■ RECORDS FOR PROCESSING
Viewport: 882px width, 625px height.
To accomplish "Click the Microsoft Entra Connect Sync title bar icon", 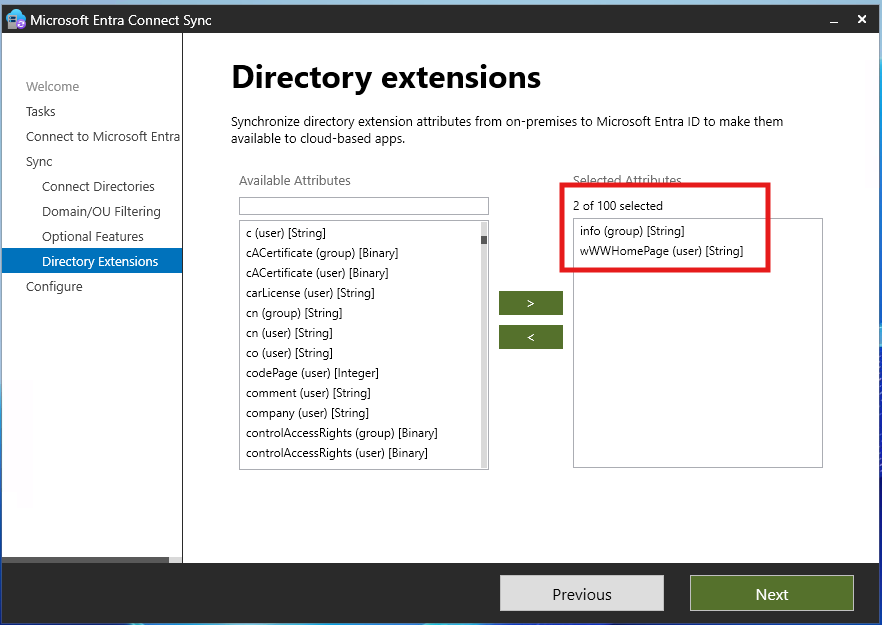I will [x=14, y=18].
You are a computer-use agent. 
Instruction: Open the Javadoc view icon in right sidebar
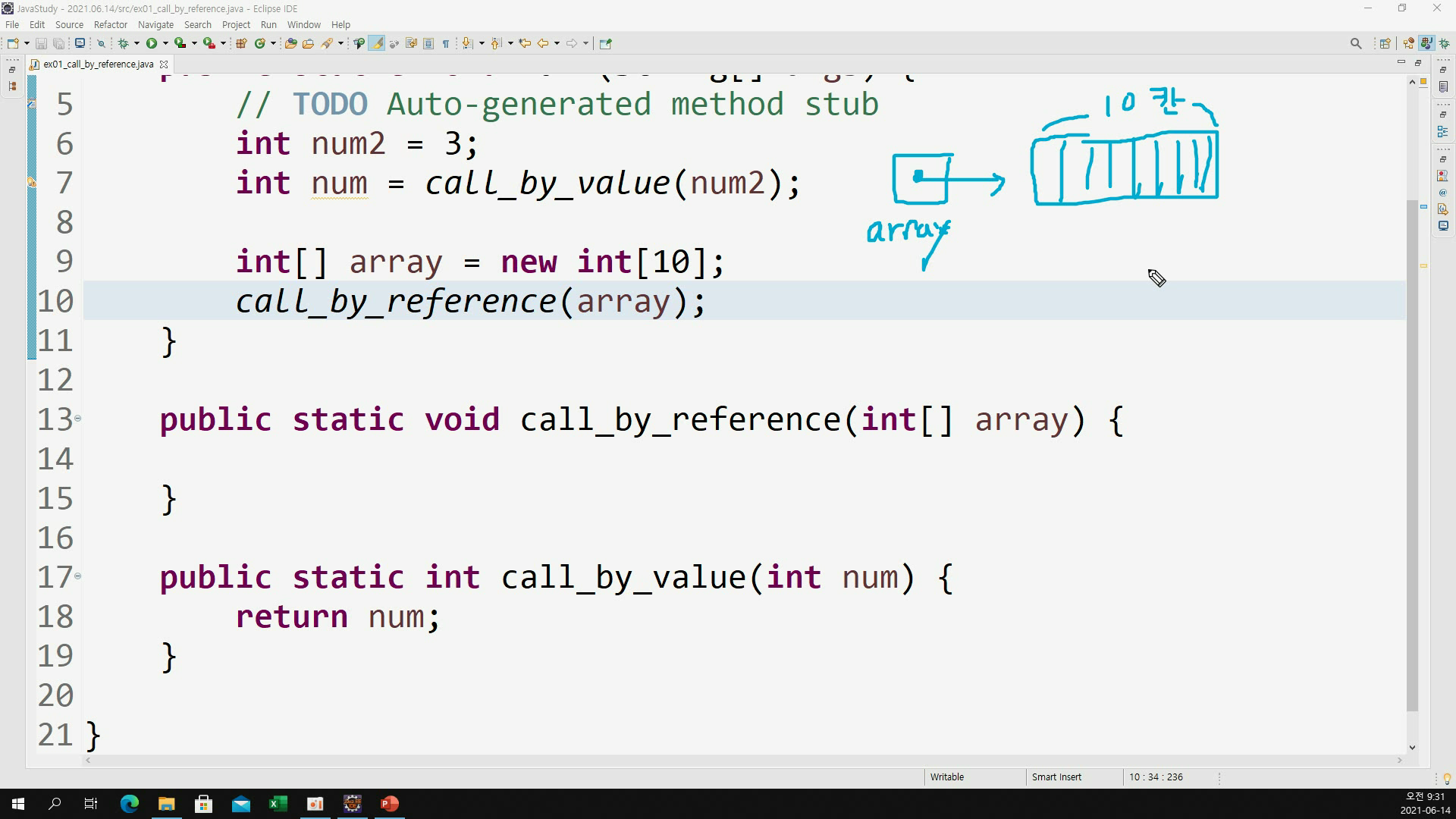tap(1442, 193)
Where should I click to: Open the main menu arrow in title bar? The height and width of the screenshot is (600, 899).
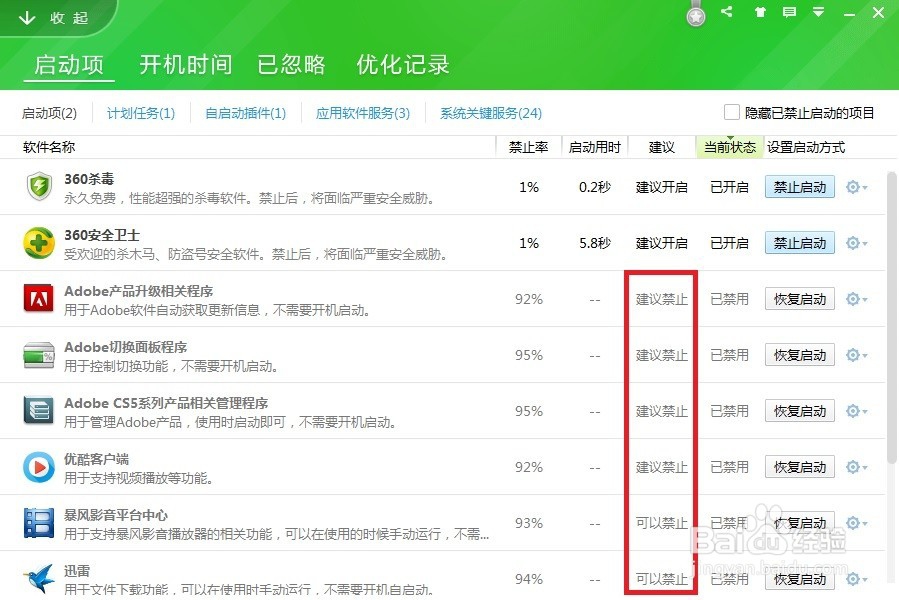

■ STATED TASK
How many lines of the data above contain the string "width"? Case counts. Reply with the number only.

■ TASK RESULT
2